Getting the week off to a bright start, Facebook this morning unveiled a new “Open Stream API,” which gives developers off-site access to the core experience of Facebook. As TechCrunch’s Erick Schonfeld points out, this is a big deal:
This is a big deal. It potentially puts Facebook side by side with Twitter in all of these desktop and mobile client applications where a lot of the real-time conversation is happening and lets it compete head-to-head with Twitter. Whichever conversation stream is more interesting will prevail.

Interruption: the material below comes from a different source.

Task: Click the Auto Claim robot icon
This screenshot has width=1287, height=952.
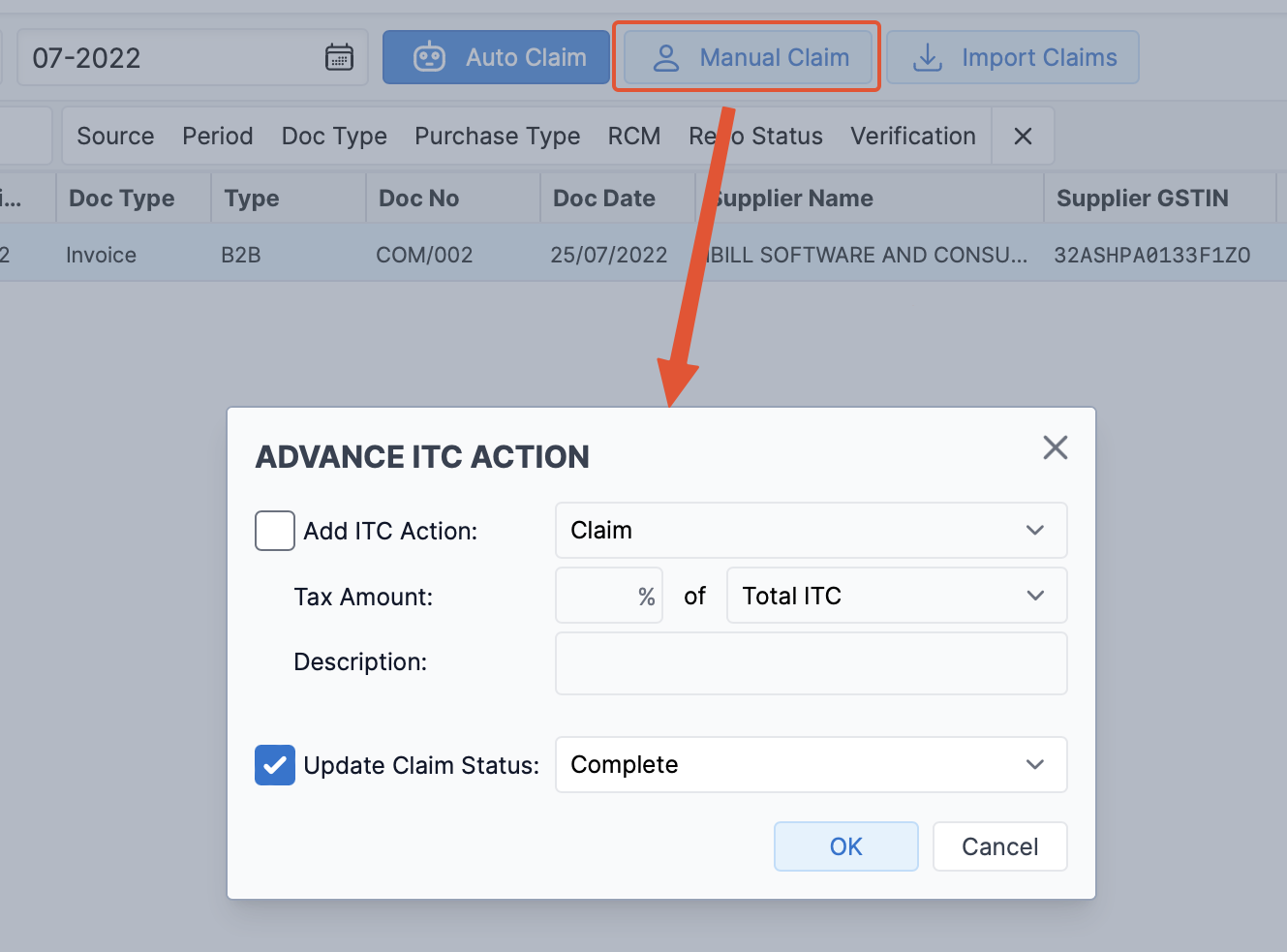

It’s also a big deal in terms of Facebook supporting open standards. Rather than develop their own proprietary Activity Stream API, Facebook embraced the emerging Activity Streams open spec:
To enable developers to access the stream, we’ve built the Facebook Open Stream API to include the emerging Activity Streams standard. Over the last several months, we’ve been collaborating with the community, hosting meetups at Facebook headquarters, and speaking at industry events about Activity Streams and the open stack. We think that working alongside our peers to create an open standard for accessing and consuming streams is the future. We’ll continue to make contributions to the standards community and related technologies and are happy to be one of the first companies to implement Activity Streams at scale.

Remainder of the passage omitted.